A schedule of the Prime Minister’s trip to the North West, including arrangments for her visit to Daresbury science park near Warrington in Cheshire, were among sensitive documents left in the first class compartment of a train. We remind organisations how to protect against data security breaches in the workplace.
Here are our top ten tips to help protect your organisation and personnel:
1. Conduct risk assessments to identify where data (electronic and physical) is stored, who has access to it and if security measures have been implemented. We have developed a simple risk assessment for your workplace:
2. Develop physical safeguards within the workplace environment and ensure employees adhere to them. Examples would include keeping documents that contain confidential information under lock and key. Consider the offsite storage of sensitive documents and data. Adopt best practice policies that will help create awareness of the need for data security such as clean desk and shred-all policies.
4. Protect your electronic records with technical safeguards. Examples of technical safeguards include limiting access to information to those with a need-to-know, ensuring employees have strong passwords which are never shared with another employees, encrypting data, using screen savers, and programming computers to automatically log-off when an employee is away from their station for a prolonged amount of time.
5. Ensure security of laptops and portable devices. Large security breaches were caused by theft or loss of laptops and other portable devices. Measures to ensure laptop security include restricting their use to only those employees who absolutely must use them to perform their jobs, securing laptops to desks with cords and locks, encrypting data, and using laptops only as terminals, with the actual data stored on a secure, central computer.

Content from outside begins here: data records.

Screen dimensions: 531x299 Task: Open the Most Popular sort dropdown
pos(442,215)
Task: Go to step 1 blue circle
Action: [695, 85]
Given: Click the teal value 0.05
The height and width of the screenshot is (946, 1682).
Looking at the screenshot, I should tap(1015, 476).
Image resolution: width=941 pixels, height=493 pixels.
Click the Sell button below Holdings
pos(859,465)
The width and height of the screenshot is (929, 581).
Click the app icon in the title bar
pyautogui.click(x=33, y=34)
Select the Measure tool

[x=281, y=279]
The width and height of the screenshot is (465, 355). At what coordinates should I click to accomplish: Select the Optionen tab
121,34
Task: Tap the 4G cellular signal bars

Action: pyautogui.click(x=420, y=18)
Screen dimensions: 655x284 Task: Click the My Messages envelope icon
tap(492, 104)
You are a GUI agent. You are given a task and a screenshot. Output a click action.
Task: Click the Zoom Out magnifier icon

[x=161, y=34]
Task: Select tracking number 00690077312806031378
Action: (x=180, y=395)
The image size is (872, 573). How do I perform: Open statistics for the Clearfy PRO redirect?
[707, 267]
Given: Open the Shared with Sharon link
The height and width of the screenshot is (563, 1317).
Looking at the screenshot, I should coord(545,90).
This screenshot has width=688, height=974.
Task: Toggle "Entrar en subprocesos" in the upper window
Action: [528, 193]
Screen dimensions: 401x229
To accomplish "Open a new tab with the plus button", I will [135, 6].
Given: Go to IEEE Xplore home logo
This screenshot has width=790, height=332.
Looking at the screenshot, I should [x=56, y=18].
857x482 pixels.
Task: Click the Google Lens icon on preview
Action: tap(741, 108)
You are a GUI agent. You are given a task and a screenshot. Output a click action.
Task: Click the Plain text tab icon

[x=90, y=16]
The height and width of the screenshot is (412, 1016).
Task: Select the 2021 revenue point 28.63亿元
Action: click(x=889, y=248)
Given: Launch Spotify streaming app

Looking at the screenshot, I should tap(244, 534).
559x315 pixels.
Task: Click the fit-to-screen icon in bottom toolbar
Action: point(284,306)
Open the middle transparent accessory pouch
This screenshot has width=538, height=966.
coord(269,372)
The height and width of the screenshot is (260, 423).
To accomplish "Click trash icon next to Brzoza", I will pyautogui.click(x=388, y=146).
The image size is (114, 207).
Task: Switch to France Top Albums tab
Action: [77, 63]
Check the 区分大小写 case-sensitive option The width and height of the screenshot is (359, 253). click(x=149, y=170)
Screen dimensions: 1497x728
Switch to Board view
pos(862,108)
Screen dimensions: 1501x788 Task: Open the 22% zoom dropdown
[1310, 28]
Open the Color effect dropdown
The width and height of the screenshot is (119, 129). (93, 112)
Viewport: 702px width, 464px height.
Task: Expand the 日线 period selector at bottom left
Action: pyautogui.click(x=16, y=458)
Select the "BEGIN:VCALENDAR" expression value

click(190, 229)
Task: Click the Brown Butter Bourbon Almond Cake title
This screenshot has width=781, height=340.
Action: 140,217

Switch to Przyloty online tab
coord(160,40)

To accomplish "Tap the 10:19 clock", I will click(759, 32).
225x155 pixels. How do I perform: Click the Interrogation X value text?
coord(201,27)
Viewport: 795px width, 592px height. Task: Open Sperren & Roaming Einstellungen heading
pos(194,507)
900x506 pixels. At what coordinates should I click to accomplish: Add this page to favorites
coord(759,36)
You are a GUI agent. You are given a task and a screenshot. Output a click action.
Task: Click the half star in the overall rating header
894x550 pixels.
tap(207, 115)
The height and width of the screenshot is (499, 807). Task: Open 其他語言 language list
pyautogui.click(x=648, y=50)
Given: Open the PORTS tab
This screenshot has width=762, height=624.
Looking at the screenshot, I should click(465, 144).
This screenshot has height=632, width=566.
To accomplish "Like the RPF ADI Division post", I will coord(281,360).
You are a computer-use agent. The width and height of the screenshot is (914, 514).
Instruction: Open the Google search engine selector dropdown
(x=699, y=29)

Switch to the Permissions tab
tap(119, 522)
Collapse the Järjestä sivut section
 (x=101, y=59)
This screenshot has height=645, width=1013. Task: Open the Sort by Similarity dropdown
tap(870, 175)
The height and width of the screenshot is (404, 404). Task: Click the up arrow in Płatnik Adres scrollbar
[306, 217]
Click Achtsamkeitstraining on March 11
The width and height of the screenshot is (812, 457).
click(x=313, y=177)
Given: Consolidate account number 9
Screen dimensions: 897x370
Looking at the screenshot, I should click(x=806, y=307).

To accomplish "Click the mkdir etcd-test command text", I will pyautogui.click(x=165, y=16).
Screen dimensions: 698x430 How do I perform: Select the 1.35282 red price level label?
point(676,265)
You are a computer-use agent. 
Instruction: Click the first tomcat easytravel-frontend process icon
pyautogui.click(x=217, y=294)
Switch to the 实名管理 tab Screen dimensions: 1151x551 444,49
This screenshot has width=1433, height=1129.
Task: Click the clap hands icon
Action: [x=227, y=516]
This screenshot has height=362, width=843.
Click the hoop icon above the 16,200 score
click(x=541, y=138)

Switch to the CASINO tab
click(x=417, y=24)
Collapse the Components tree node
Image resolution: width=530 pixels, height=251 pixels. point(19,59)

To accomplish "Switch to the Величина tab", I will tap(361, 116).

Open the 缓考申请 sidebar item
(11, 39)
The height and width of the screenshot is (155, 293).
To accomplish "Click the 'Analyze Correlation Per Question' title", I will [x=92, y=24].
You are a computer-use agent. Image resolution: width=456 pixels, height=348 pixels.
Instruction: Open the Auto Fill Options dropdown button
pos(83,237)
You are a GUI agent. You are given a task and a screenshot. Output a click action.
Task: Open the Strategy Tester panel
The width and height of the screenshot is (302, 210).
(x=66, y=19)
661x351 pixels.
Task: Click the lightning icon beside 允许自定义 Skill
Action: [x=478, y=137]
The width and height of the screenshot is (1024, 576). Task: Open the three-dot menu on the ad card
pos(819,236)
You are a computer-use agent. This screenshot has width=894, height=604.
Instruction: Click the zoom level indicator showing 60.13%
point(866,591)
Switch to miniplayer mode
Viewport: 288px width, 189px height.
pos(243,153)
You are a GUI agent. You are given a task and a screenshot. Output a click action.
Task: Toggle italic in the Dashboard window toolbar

6. Monitor Business Associates. Many of the largest breaches involved business associates. Develop a list of business associates, and ensure that contracts are up-to-date. Know if your business associates have privacy and security practices in place, if they are current with new rules and regulations, and if they rely on subcontractors.
7.Create protocols for destruction of data. Make sure that any information no longer needed is permanently destroyed. Paper records must be shredded or destroyed in such a way that they cannot be reconstituted. Electronic data also must be deleted by in accordance with best practice guidelines (e.g. EN15713). Simply hitting the delete button does not permanently destroy information!
8. Conduct Internal Audits. Periodically conduct an audit of records to ensure that logs are being maintained, and records that require documentation are being updated and retained. These may include audit logs, access reports, and security incident tracking reports, which allow the employer to view which employees have accessed particular areas within the computer system.
9. Secure your physical location. Make sure alternate exits are locked, patient records are protected from unauthorized access, and computers are secure from theft. Review procedures to safeguard your facility from unauthorized access, tampering, and theft.
10. Audit your data processors. It is a fundamental principle in UK data protection legislation that data controllers are responsible for their personal data. Ensure that your data processors adhere to 1-9 above and have the same standards and controls because if they fail you as the data controller will be liable and it is your reputation that is at stake.